What is being asked: Would you repeat each of the lines below exactly?

Exercise inputs:
....

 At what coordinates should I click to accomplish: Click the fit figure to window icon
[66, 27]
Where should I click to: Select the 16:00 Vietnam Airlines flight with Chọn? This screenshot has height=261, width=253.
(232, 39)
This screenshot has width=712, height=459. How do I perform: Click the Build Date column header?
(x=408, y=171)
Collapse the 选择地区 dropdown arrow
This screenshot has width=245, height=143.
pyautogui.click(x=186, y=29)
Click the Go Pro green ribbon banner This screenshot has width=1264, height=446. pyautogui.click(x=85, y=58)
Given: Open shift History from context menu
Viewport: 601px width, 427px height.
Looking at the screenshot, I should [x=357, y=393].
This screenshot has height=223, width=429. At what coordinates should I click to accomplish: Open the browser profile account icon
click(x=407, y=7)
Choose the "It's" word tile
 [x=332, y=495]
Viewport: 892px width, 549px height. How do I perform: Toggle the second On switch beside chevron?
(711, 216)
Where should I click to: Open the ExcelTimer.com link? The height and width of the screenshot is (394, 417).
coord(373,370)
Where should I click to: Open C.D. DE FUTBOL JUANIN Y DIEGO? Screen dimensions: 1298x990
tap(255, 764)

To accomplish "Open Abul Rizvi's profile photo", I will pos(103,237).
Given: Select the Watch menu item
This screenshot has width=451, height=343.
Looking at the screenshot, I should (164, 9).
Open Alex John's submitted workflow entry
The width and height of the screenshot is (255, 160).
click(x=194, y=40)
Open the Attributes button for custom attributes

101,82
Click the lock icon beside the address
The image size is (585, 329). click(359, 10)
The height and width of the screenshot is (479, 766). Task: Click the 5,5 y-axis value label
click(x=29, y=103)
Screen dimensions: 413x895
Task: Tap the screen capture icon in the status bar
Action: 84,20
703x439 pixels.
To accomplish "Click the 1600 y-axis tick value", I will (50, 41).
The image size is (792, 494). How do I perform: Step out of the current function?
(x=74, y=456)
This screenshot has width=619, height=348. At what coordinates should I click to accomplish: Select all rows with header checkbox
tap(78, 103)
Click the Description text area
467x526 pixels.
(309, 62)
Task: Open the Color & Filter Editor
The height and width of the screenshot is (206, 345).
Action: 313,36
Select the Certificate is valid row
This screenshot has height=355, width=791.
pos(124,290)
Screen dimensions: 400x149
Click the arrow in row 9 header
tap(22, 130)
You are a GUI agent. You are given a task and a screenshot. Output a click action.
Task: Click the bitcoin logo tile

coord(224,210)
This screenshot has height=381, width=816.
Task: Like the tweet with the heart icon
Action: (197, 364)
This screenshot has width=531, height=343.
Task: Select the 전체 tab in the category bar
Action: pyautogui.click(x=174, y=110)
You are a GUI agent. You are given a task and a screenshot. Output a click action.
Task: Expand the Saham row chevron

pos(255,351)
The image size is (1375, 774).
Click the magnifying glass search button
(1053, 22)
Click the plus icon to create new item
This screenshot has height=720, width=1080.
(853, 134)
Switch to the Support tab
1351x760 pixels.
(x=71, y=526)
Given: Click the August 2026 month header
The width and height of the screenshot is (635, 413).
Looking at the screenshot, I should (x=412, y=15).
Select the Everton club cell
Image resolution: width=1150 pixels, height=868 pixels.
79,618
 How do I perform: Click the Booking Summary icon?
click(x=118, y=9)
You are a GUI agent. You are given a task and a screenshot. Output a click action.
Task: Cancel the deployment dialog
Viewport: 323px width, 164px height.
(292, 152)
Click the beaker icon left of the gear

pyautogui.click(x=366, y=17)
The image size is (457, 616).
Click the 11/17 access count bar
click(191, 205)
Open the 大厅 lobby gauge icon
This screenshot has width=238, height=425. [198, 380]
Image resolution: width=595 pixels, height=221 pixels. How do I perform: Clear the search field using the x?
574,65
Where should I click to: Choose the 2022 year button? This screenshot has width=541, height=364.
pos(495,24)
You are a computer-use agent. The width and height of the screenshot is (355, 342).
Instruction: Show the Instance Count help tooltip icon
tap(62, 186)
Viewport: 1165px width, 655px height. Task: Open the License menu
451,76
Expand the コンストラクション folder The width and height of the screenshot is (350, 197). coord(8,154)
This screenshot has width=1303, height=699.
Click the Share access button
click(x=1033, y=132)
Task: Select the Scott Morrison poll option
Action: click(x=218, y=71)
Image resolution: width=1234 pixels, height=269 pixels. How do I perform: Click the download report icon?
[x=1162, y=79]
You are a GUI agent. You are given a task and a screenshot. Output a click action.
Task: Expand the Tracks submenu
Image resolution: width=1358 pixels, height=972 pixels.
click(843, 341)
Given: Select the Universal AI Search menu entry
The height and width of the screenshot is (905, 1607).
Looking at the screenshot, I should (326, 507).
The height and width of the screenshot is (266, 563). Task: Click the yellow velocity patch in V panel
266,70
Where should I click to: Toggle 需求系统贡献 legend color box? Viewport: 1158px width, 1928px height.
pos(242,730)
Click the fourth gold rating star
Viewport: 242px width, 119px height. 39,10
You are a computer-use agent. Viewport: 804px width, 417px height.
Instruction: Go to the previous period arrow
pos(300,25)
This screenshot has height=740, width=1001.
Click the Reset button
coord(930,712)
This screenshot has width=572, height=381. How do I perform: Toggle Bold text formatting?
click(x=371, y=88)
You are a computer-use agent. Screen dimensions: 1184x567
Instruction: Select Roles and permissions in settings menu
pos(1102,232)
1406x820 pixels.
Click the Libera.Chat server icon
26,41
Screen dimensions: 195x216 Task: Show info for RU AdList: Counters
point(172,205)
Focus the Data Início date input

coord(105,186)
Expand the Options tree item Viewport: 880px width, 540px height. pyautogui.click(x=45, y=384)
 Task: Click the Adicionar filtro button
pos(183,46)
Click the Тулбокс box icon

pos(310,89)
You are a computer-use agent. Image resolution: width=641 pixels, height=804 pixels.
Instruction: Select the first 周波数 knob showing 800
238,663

....

Response:
 At what coordinates should I click to accomplish: Click the fit figure to window icon
[66, 27]
Where should I click to: Select the 16:00 Vietnam Airlines flight with Chọn? This screenshot has height=261, width=253.
(232, 39)
This screenshot has width=712, height=459. How do I perform: Click the Build Date column header?
(x=408, y=171)
Collapse the 选择地区 dropdown arrow
This screenshot has width=245, height=143.
pyautogui.click(x=186, y=29)
Click the Go Pro green ribbon banner This screenshot has width=1264, height=446. pyautogui.click(x=85, y=58)
Given: Open shift History from context menu
Viewport: 601px width, 427px height.
Looking at the screenshot, I should [x=357, y=393].
This screenshot has height=223, width=429. At what coordinates should I click to accomplish: Open the browser profile account icon
click(x=407, y=7)
Choose the "It's" word tile
 [x=332, y=495]
Viewport: 892px width, 549px height. How do I perform: Toggle the second On switch beside chevron?
(711, 216)
Where should I click to: Open the ExcelTimer.com link? The height and width of the screenshot is (394, 417).
coord(373,370)
Where should I click to: Open C.D. DE FUTBOL JUANIN Y DIEGO? Screen dimensions: 1298x990
tap(255, 764)

To accomplish "Open Abul Rizvi's profile photo", I will pos(103,237).
Given: Select the Watch menu item
This screenshot has width=451, height=343.
Looking at the screenshot, I should (164, 9).
Open Alex John's submitted workflow entry
The width and height of the screenshot is (255, 160).
click(x=194, y=40)
Open the Attributes button for custom attributes

101,82
Click the lock icon beside the address
The image size is (585, 329). click(359, 10)
The height and width of the screenshot is (479, 766). Task: Click the 5,5 y-axis value label
click(x=29, y=103)
Screen dimensions: 413x895
Task: Tap the screen capture icon in the status bar
Action: 84,20
703x439 pixels.
To accomplish "Click the 1600 y-axis tick value", I will (50, 41).
The image size is (792, 494). How do I perform: Step out of the current function?
(x=74, y=456)
This screenshot has width=619, height=348. At what coordinates should I click to accomplish: Select all rows with header checkbox
tap(78, 103)
Click the Description text area
467x526 pixels.
(309, 62)
Task: Open the Color & Filter Editor
The height and width of the screenshot is (206, 345).
Action: 313,36
Select the Certificate is valid row
This screenshot has height=355, width=791.
pos(124,290)
Screen dimensions: 400x149
Click the arrow in row 9 header
tap(22, 130)
You are a GUI agent. You are given a task and a screenshot. Output a click action.
Task: Click the bitcoin logo tile

coord(224,210)
This screenshot has height=381, width=816.
Task: Like the tweet with the heart icon
Action: (197, 364)
This screenshot has width=531, height=343.
Task: Select the 전체 tab in the category bar
Action: pyautogui.click(x=174, y=110)
You are a GUI agent. You are given a task and a screenshot. Output a click action.
Task: Expand the Saham row chevron

pos(255,351)
The image size is (1375, 774).
Click the magnifying glass search button
(1053, 22)
Click the plus icon to create new item
This screenshot has height=720, width=1080.
(853, 134)
Switch to the Support tab
1351x760 pixels.
(x=71, y=526)
Given: Click the August 2026 month header
The width and height of the screenshot is (635, 413).
Looking at the screenshot, I should (x=412, y=15).
Select the Everton club cell
Image resolution: width=1150 pixels, height=868 pixels.
79,618
 How do I perform: Click the Booking Summary icon?
click(x=118, y=9)
You are a GUI agent. You are given a task and a screenshot. Output a click action.
Task: Cancel the deployment dialog
Viewport: 323px width, 164px height.
(292, 152)
Click the beaker icon left of the gear

pyautogui.click(x=366, y=17)
The image size is (457, 616).
Click the 11/17 access count bar
click(191, 205)
Open the 大厅 lobby gauge icon
This screenshot has width=238, height=425. [198, 380]
Image resolution: width=595 pixels, height=221 pixels. How do I perform: Clear the search field using the x?
574,65
Where should I click to: Choose the 2022 year button? This screenshot has width=541, height=364.
pos(495,24)
You are a computer-use agent. The width and height of the screenshot is (355, 342).
Instruction: Show the Instance Count help tooltip icon
tap(62, 186)
Viewport: 1165px width, 655px height. Task: Open the License menu
451,76
Expand the コンストラクション folder The width and height of the screenshot is (350, 197). coord(8,154)
This screenshot has width=1303, height=699.
Click the Share access button
click(x=1033, y=132)
Task: Select the Scott Morrison poll option
Action: click(x=218, y=71)
Image resolution: width=1234 pixels, height=269 pixels. How do I perform: Click the download report icon?
[x=1162, y=79]
You are a GUI agent. You are given a task and a screenshot. Output a click action.
Task: Expand the Tracks submenu
Image resolution: width=1358 pixels, height=972 pixels.
click(843, 341)
Given: Select the Universal AI Search menu entry
The height and width of the screenshot is (905, 1607).
Looking at the screenshot, I should (326, 507).
The height and width of the screenshot is (266, 563). Task: Click the yellow velocity patch in V panel
266,70
Where should I click to: Toggle 需求系统贡献 legend color box? Viewport: 1158px width, 1928px height.
pos(242,730)
Click the fourth gold rating star
Viewport: 242px width, 119px height. 39,10
You are a computer-use agent. Viewport: 804px width, 417px height.
Instruction: Go to the previous period arrow
pos(300,25)
This screenshot has height=740, width=1001.
Click the Reset button
coord(930,712)
This screenshot has width=572, height=381. How do I perform: Toggle Bold text formatting?
click(x=371, y=88)
You are a computer-use agent. Screen dimensions: 1184x567
Instruction: Select Roles and permissions in settings menu
pos(1102,232)
1406x820 pixels.
Click the Libera.Chat server icon
26,41
Screen dimensions: 195x216 Task: Show info for RU AdList: Counters
point(172,205)
Focus the Data Início date input

coord(105,186)
Expand the Options tree item Viewport: 880px width, 540px height. pyautogui.click(x=45, y=384)
 Task: Click the Adicionar filtro button
pos(183,46)
Click the Тулбокс box icon

pos(310,89)
You are a computer-use agent. Image resolution: width=641 pixels, height=804 pixels.
Instruction: Select the first 周波数 knob showing 800
238,663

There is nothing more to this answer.